AI偽情報対策の国際コンソーシアム「Frontria」を設立

2025年12月2日(火)日川 佳三(IT Leaders編集部)

富士通は2025年12月2日、技術開発の説明会を開き、AI、CPU、量子コンピュータなどの直近の取り組みを説明した。
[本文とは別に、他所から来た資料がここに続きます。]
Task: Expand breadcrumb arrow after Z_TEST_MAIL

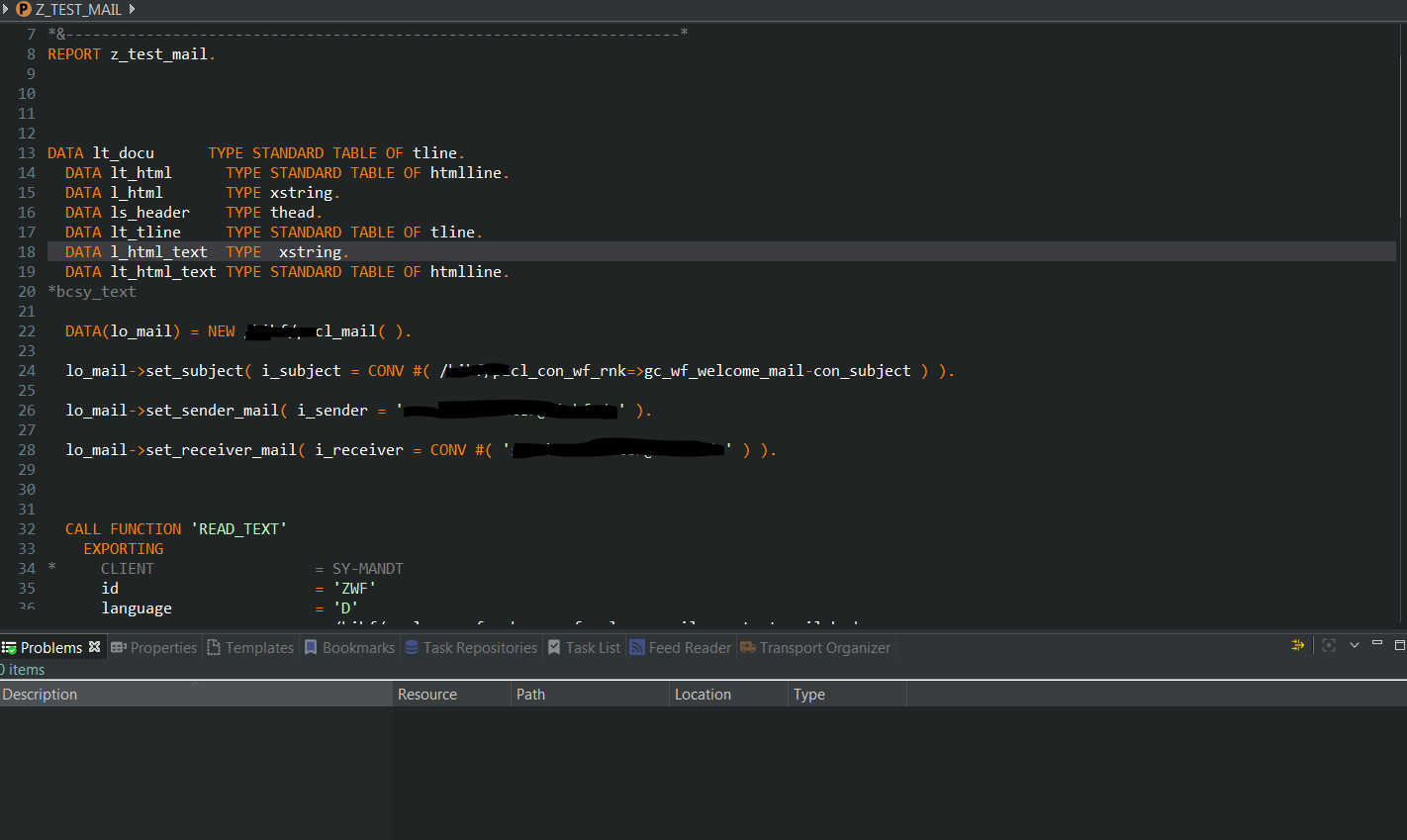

AI領域では、AIモデルを軽量化する1ビット量子化ソフトウェアを同日付でGitHubで公開。合わせて、生成AIの偽・誤情報対策に取り組む国際コンソーシアム「Frontria」の設立している。CPUについては、富岳NEXTに搭載予定の「MONAKA-X」などのロードマップを示した。

 富士通は、同社の技術開発に関する説明会で、AI、CPU、量子コンピュータなど各領域での直近の取り組みを紹介し、開発ロードマップを示した。

 AI領域では、大規模言語モデル(LLM)を軽量化する1ビット量子化ソフトウェアを、2025年12月2日にオープンソースソフトウェア(OSS)としてGiHubに公開した。Pythonで開発している(図1関連記事富士通、1ビット量子化でLLMを軽量化、精度を89%維持してメモリー消費を94%減)。

図1:LLMを軽量化する1ビット量子化ソフトウェア(開発言語はPython)をOSSとしてGiHubに公開した(出典:富士通)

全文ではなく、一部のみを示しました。